5 abril, 2026
Comodoro Rivadavia, Chubut
Medioambiente Sociedad

Denuncian contaminación con hidrocarburos en la playa y riesgos en el agua potable

La convivencia entre la actividad portuaria y la vida cotidiana en Camarones entró en una zona de tensión tras la aparición de manchas de aceite en el mar en un sector de playa pública. Las imágenes, registradas por vecinos, encendieron la alarma y reavivaron el debate sobre el impacto ambiental de la actividad pesquera en la localidad.

El material difundido muestra claramente la presencia de hidrocarburos flotando en el agua, en una zona lindera al muelle donde operan embarcaciones. Se trata de un espacio históricamente utilizado por la comunidad para actividades recreativas, lo que agrava la preocupación por posibles consecuencias sanitarias y ambientales.

A partir de este escenario, organizaciones ambientales y especialistas comenzaron a advertir sobre la posible incompatibilidad entre la intensidad de la actividad pesquera y el uso público de la costa. Los primeros relevamientos técnicos apuntan a deficiencias en el manejo de residuos peligrosos y a la falta de infraestructura adecuada para contener derrames.

Desde la Fundación Sin Azul No Hay Verde, Juan Coustet planteó la necesidad de evaluar la continuidad de estas condiciones: “Hay que analizar si es compatible que funcione el puerto y que la gente se bañe en ese sector”, advirtió, en relación a la circulación constante de buques y la presencia visible de contaminantes.

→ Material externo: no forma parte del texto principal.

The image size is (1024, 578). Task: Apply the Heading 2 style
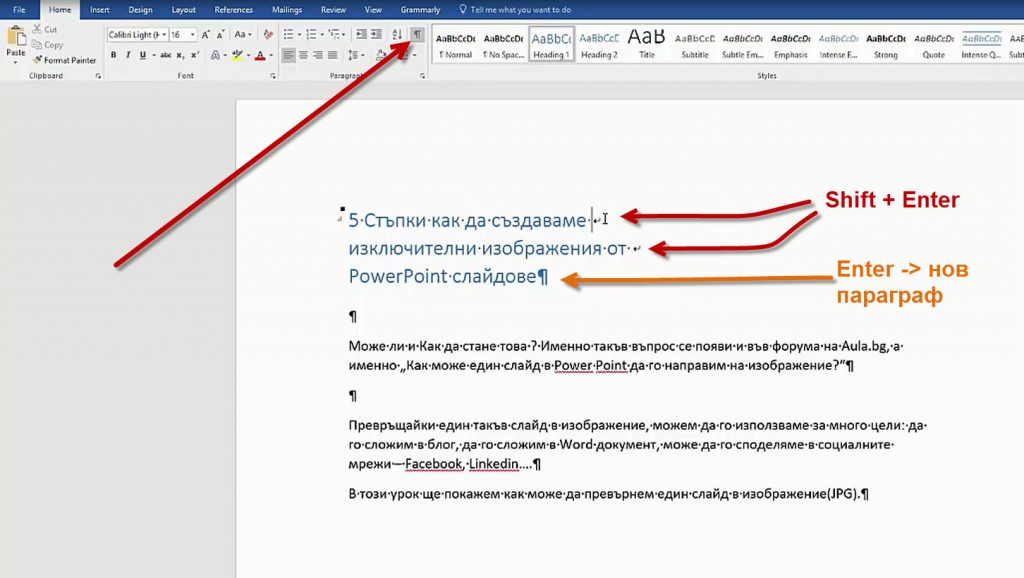tap(599, 45)
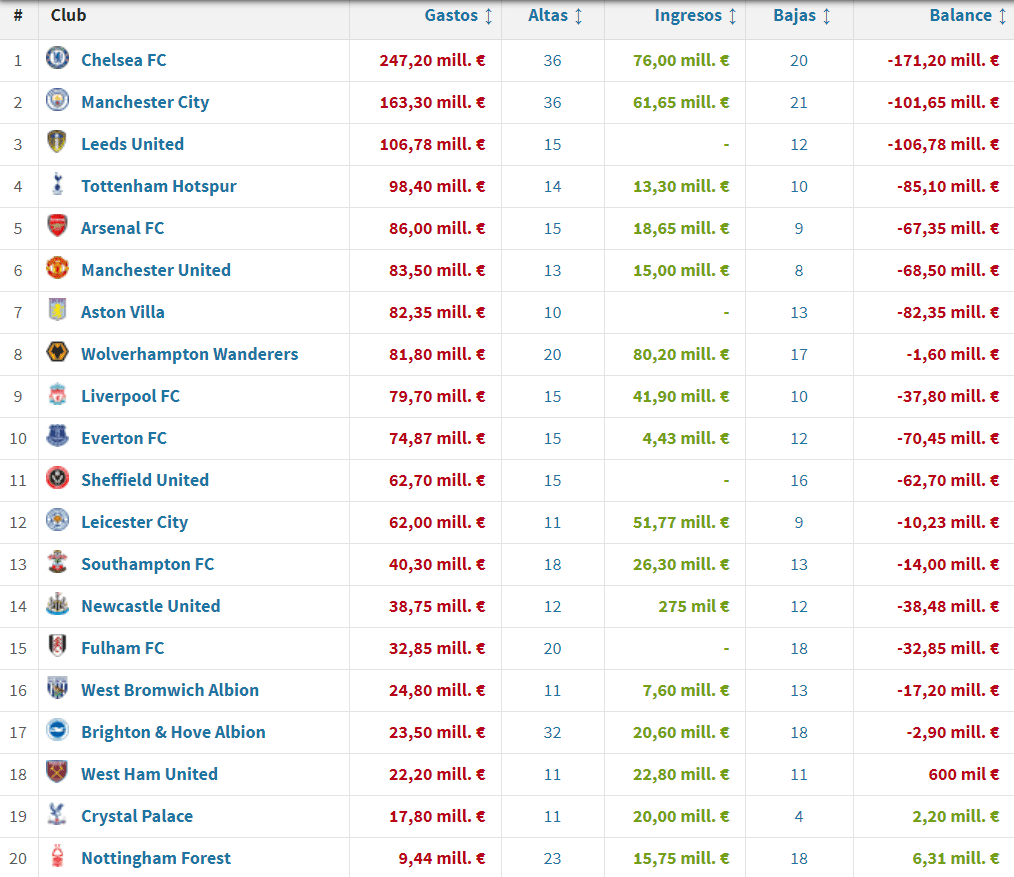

A esta situación se suma otro factor de riesgo menos visible: las pinturas antiincrustantes utilizadas en los cascos de los barcos. Investigaciones del Centro Nacional Patagónico (CENPAT) confirmaron que estos productos liberan estaño, un compuesto que genera alteraciones reproductivas en la fauna marina. En el puerto de Camarones, un alto porcentaje de moluscos presenta anomalías vinculadas a este fenómeno.

En la comunidad crece la inquietud, aunque también persiste un bajo nivel de información sobre los riesgos. Vecinos que impulsan reclamos ambientales advierten que muchos habitantes desconocen la gravedad del problema o que directamente no se habla del tema.

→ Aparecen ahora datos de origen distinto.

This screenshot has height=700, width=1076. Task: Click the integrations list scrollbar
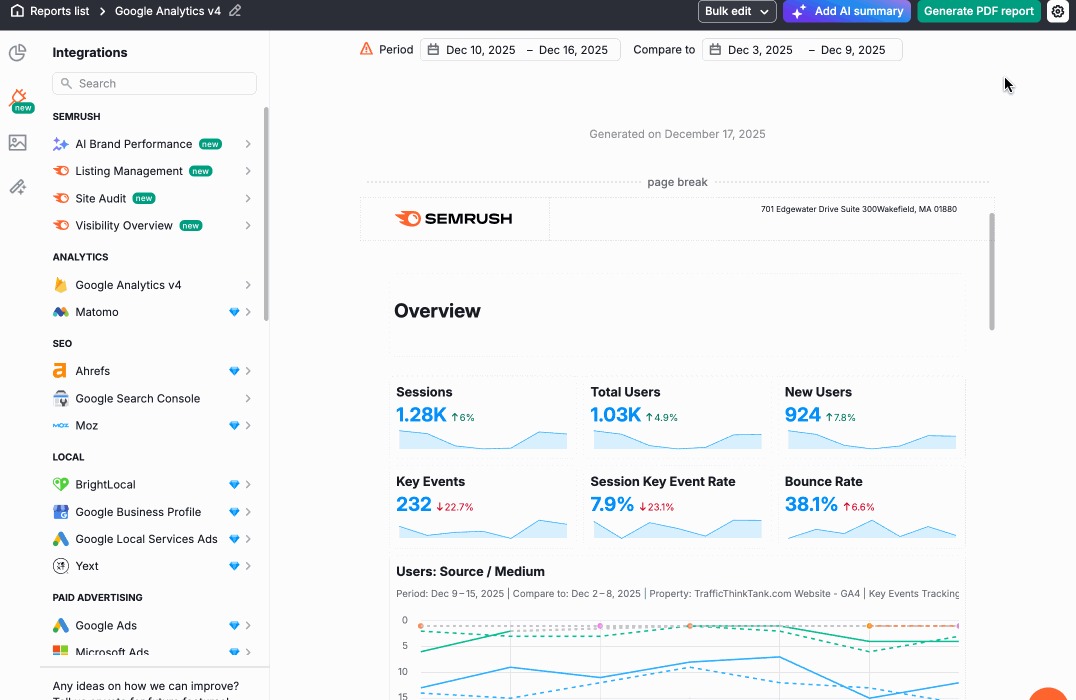click(266, 214)
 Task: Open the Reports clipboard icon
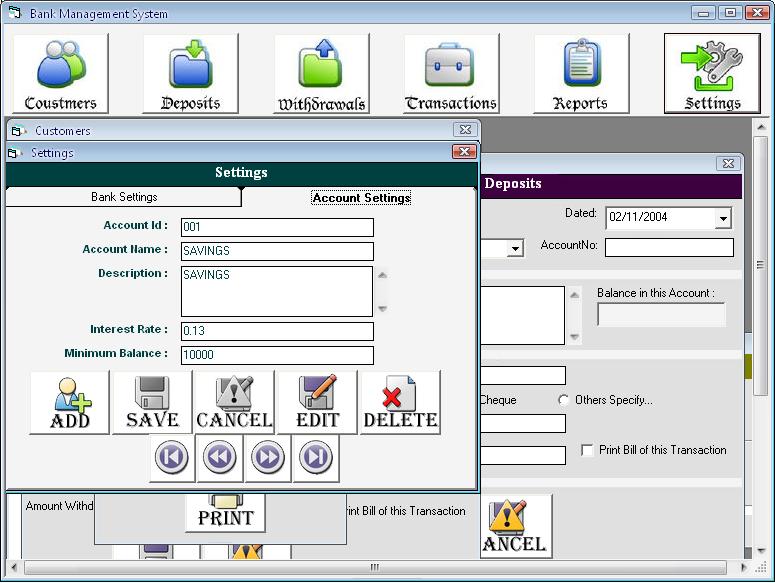[x=581, y=74]
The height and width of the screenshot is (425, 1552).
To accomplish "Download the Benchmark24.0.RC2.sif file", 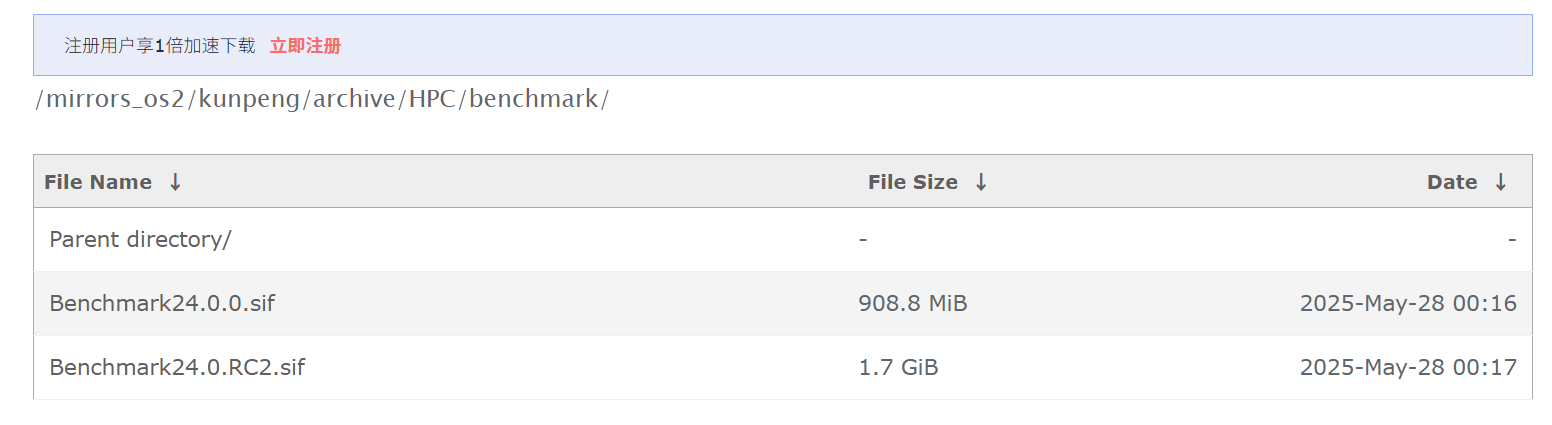I will coord(177,368).
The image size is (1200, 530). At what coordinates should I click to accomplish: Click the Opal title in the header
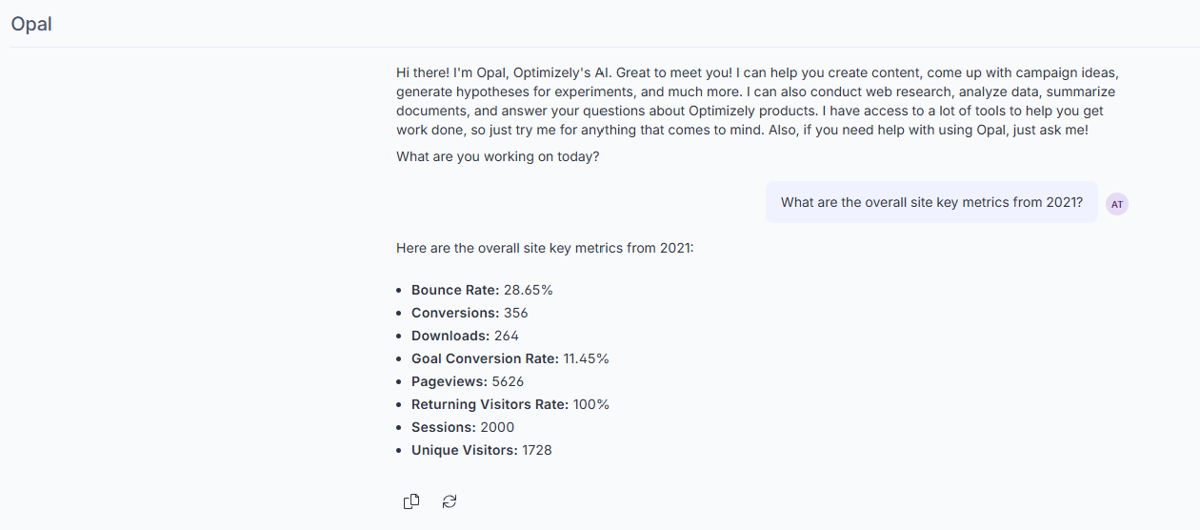[31, 24]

Además, si bien no hay evidencia concluyente sobre efectos en la salud humana por contacto directo con el agua, especialistas alertan sobre el consumo de mariscos provenientes de la zona, lo que podría representar un riesgo mayor.

El conflicto se da en paralelo al avance de la prospección pesquera, lo que intensifica la presión sobre el ecosistema. La posibilidad de restringir el uso recreativo de la playa ya comienza a ser analizada, lo que implicaría un fuerte impacto social y turístico para la localidad.

La preocupación ambiental no se limita a la costa. Un estudio oficial realizado en febrero de 2026 detectó niveles elevados de sodio, arsénico y otros compuestos en el sistema de agua potable de Camarones.

El informe señala que el arsénico supera hasta ocho veces los valores recomendados en algunos puntos, mientras que el cloro utilizado para potabilizar el agua no logra mantenerse durante el recorrido del acueducto. Esto genera un recurso de baja calidad, con posibles efectos negativos en la salud a largo plazo.

Frente a este panorama, crece la presión para que las autoridades revisen tanto la operatoria portuaria como la calidad del agua que consumen los vecinos.

La situación en Camarones deja expuesto un problema estructural: cómo equilibrar el desarrollo económico con la protección ambiental y la salud de la comunidad en una región donde ambos factores conviven cada vez con mayor tensión.